FORMAT: PAPERBACK | RELEASE DATE: SEP 23RD
Sherlock: A Scandal in Belgravia takes the popular BBC show Sherlock and turns it into a manga-style comic book. The result is something rather charming – both Benedict Cumberbatch and Martin Freeman look absolutely stunning in the traditional Japanese style, with Sherlock Holmes looking like every inch the super-genius he’s meant to be.
We get plenty of meaningful glances between Holmes and Watson and this is intensified when Moriarty turns up. The character design and the stark black and white style hammers home the style over substance approach that Steven Moffat’s Sherlock is famous for. In terms of visual storytelling, this is a triumph. Unfortunately, the story this book is based on isn’t very good. Appearing on our screens in 2012, the two-part story was inspired by Sir Arthur Conan Doyle’s A Scandal in Bohemia, but re-imagined the character of Irene Adler as a cross between a mastermind and the ultimate victim.
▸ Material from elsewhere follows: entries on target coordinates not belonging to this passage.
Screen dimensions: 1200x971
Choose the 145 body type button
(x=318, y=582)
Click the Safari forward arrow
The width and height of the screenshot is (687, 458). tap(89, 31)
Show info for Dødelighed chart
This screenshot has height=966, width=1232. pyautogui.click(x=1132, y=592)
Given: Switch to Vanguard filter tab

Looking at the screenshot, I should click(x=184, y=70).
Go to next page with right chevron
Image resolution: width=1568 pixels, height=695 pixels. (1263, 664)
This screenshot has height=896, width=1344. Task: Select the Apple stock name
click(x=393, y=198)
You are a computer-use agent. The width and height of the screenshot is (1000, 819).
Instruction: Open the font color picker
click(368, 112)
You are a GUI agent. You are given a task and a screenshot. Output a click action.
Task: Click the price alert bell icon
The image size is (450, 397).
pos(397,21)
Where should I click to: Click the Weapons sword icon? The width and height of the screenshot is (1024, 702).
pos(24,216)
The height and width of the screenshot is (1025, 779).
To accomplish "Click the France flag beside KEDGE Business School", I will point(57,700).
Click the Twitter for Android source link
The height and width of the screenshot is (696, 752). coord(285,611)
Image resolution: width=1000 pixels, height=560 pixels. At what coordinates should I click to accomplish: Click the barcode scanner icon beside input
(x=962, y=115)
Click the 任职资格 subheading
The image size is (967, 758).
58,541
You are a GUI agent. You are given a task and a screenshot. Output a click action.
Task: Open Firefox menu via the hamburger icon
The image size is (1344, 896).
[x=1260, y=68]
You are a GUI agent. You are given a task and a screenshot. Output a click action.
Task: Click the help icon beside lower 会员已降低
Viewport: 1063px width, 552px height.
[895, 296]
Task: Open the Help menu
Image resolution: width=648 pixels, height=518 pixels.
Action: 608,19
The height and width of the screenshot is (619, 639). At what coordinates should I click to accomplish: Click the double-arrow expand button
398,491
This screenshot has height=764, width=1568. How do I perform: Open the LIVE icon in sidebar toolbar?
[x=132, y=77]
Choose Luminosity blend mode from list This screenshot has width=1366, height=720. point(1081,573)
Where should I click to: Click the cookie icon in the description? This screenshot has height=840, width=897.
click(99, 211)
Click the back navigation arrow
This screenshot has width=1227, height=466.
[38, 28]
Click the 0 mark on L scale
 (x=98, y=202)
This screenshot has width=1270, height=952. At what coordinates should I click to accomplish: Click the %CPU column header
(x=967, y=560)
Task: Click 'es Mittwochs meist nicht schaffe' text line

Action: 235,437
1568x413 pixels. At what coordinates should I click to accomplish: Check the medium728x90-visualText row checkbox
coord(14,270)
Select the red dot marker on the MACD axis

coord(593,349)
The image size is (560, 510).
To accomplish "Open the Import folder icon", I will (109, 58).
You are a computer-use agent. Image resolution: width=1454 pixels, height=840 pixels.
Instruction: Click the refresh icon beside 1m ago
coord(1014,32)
The stakes are low and there’s no real way for the reader to engage with the mystery. Without the music and pacing of the TV show, all we really have is some nice art and Adler looking like a Disney princess.
The graphic novelisation of A Scandal in Belgravia exposes the TV show for what it really is – a tour-de-force in production and acting, but lacking in the way of anything resembling a crime/mystery story. And without that, can you truly describe it as a Sherlock Holmes story at all?